::: THE RECORDS

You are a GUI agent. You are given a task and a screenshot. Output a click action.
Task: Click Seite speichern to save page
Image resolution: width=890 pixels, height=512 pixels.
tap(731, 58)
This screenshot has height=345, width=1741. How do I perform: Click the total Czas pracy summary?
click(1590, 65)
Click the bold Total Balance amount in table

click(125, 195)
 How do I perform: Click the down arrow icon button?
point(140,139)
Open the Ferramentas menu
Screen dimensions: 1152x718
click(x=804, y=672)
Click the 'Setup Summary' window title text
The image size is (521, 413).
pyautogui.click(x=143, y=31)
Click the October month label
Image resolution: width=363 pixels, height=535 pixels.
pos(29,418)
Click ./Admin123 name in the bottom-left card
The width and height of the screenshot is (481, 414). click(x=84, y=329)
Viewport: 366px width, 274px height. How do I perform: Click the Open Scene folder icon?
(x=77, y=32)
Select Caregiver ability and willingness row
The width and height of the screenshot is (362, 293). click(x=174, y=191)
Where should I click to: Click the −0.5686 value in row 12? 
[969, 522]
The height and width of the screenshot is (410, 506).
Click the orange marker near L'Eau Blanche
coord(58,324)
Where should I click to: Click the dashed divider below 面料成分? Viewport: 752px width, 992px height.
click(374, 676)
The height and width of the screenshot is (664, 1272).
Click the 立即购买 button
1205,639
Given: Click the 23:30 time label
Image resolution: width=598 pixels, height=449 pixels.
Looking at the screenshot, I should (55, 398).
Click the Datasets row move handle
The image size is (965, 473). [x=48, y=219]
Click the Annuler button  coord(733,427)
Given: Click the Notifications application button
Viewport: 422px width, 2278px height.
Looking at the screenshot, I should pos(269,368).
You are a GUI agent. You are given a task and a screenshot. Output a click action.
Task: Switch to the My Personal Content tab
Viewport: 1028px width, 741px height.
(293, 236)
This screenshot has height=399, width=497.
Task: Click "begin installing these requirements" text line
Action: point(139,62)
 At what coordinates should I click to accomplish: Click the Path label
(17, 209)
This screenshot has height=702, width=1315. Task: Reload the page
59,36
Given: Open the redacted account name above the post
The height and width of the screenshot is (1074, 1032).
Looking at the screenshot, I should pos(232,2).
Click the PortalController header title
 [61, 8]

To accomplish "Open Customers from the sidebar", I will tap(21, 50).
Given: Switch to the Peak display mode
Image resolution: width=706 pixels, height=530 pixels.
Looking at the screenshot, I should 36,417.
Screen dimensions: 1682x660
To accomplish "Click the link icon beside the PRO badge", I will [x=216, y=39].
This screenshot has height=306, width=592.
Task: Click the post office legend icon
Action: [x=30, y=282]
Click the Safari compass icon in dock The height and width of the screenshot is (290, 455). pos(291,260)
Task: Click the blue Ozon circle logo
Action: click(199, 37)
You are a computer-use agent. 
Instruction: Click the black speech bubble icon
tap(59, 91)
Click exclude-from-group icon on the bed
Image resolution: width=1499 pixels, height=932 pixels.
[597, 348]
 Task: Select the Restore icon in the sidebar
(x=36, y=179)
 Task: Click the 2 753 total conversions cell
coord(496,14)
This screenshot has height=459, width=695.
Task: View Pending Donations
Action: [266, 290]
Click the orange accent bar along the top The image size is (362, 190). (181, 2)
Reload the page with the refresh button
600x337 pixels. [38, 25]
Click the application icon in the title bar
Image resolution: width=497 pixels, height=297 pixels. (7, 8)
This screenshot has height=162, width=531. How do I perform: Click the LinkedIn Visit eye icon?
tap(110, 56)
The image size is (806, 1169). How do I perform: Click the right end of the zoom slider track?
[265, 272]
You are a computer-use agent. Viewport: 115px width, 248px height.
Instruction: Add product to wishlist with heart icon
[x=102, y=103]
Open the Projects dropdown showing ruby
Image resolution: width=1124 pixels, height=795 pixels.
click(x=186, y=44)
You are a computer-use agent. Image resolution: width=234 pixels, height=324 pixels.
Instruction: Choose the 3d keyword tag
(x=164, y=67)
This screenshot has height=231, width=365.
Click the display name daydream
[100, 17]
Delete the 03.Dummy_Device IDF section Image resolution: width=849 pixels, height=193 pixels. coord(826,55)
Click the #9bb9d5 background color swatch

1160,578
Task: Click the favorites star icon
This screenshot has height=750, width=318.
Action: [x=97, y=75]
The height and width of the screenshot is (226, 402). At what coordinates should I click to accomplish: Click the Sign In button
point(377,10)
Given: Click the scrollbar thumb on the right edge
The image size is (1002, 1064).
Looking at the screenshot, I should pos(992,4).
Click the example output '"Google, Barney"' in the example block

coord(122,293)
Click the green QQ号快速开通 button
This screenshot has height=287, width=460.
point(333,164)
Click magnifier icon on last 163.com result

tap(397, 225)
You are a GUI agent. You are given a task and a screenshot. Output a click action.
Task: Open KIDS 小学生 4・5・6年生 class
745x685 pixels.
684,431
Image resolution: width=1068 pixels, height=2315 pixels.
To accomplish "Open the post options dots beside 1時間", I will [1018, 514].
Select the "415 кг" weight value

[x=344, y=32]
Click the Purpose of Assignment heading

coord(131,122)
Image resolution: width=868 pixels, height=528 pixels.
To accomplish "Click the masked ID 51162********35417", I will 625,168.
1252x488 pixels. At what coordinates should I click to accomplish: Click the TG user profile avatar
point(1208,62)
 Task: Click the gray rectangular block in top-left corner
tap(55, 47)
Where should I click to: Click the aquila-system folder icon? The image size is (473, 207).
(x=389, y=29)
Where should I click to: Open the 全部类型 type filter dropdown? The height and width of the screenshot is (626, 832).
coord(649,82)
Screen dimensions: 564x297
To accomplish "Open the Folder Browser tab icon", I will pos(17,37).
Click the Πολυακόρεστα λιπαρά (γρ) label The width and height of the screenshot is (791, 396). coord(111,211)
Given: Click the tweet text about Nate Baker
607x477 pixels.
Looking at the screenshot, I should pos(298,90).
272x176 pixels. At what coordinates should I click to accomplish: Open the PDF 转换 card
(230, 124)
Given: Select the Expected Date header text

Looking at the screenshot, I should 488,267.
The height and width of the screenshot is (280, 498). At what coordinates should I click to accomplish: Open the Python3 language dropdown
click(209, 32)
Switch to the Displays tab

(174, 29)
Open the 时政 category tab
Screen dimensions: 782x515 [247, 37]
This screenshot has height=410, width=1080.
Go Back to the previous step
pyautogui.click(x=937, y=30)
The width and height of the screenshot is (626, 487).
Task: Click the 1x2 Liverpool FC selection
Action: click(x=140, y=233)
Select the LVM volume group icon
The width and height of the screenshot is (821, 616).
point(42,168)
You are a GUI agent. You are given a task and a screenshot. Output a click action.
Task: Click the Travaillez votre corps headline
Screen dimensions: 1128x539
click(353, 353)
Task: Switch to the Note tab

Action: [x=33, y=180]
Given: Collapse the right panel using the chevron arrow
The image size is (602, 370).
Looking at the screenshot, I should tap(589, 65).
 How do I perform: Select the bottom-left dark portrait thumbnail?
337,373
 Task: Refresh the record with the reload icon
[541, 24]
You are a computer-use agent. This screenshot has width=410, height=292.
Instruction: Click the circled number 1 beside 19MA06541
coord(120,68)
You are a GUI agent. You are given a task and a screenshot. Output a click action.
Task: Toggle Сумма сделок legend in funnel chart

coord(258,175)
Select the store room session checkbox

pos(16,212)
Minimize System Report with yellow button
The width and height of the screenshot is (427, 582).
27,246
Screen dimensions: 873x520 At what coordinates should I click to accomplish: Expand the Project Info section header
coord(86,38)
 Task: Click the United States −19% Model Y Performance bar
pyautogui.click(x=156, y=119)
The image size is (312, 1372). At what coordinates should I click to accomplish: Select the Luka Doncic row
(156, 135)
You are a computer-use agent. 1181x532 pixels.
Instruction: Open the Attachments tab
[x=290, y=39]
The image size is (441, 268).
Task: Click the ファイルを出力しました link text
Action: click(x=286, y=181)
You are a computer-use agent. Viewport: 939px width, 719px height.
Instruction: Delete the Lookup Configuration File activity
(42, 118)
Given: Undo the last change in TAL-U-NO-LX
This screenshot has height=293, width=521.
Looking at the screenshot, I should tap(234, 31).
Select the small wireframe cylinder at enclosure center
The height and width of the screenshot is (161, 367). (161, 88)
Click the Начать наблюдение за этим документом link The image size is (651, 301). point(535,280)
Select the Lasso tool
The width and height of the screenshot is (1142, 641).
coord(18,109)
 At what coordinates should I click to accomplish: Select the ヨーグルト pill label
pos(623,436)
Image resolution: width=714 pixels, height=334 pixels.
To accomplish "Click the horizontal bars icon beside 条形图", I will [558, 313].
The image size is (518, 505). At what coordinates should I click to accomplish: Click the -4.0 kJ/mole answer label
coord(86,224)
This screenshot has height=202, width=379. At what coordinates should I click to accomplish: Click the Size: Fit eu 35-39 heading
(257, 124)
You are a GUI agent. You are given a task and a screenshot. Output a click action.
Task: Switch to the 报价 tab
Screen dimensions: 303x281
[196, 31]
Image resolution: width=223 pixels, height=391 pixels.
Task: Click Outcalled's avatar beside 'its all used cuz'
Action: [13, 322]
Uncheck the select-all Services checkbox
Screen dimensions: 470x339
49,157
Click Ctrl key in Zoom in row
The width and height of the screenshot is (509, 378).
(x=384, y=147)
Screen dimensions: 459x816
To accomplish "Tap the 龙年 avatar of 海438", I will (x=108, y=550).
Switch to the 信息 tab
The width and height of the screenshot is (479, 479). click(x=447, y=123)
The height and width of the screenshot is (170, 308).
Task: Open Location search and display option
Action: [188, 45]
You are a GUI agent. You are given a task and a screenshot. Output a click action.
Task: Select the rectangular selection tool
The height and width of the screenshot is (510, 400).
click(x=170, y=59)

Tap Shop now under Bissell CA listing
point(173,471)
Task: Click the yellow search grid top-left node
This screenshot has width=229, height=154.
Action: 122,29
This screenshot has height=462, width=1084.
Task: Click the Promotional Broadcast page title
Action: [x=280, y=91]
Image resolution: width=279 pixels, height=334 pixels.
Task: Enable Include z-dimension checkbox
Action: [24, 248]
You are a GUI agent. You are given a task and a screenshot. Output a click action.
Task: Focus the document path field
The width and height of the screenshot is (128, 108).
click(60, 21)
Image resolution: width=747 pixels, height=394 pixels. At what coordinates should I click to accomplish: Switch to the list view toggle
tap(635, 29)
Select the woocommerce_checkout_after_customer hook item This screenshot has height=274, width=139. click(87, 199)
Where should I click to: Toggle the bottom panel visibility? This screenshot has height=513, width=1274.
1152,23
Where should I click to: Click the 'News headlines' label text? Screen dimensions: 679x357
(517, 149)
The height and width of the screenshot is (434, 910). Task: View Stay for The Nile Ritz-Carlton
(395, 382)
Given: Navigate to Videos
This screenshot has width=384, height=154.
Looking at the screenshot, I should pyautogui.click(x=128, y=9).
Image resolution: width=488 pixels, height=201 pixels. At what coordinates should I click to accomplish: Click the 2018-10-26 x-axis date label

::::::

Go through the listing above and write out exactly the lines starting with the one holding "Given: Select the Expected Date header text" and running through the one holding "This screenshot has height=410, width=1080.", ends included, and no others.

Given: Select the Expected Date header text

Looking at the screenshot, I should 488,267.
The height and width of the screenshot is (280, 498). At what coordinates should I click to accomplish: Open the Python3 language dropdown
click(209, 32)
Switch to the Displays tab

(174, 29)
Open the 时政 category tab
Screen dimensions: 782x515 [247, 37]
This screenshot has height=410, width=1080.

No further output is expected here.